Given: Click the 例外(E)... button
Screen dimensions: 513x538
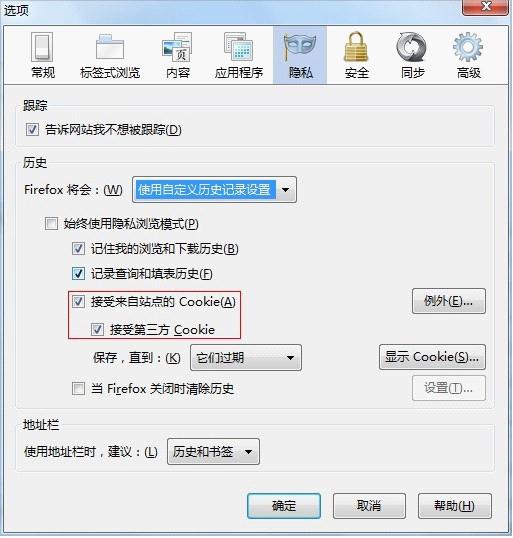Looking at the screenshot, I should click(449, 301).
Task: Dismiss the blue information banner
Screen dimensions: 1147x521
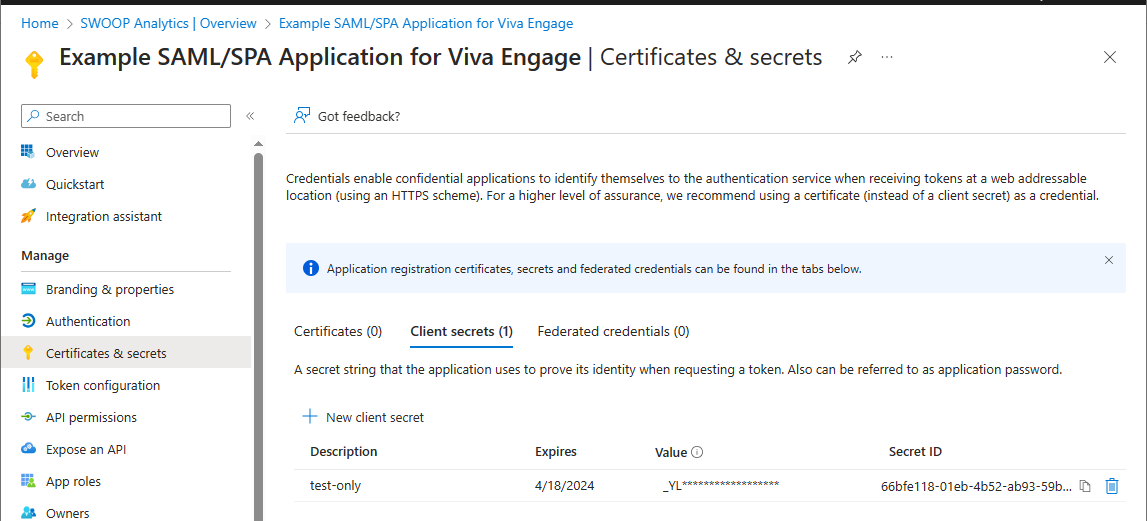Action: 1109,260
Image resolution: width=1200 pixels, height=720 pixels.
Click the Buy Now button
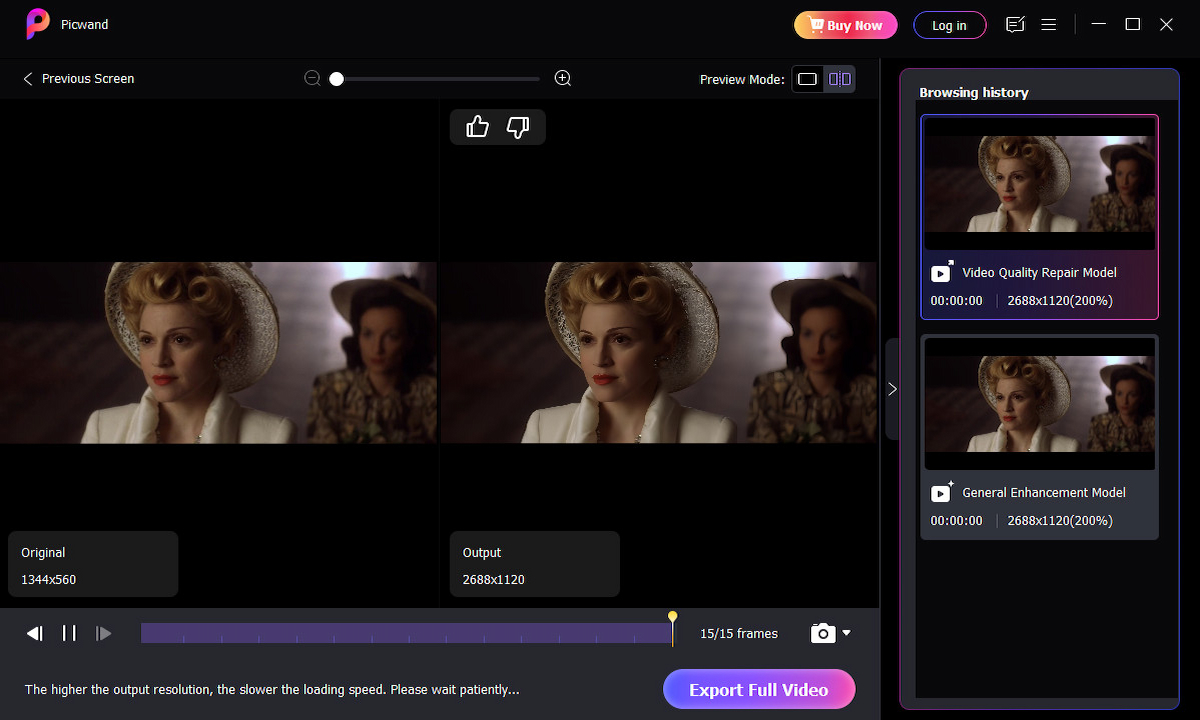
********
◆ **What is expected**:
Please return, exactly and with pictures omitted, the lines from the line holding "Task: Dismiss the blue information banner" through the end of the data above, inclusive.

◆ **Solved exercise**:
Task: Dismiss the blue information banner
Screen dimensions: 1147x521
Action: 1109,260
Image resolution: width=1200 pixels, height=720 pixels.
Click the Buy Now button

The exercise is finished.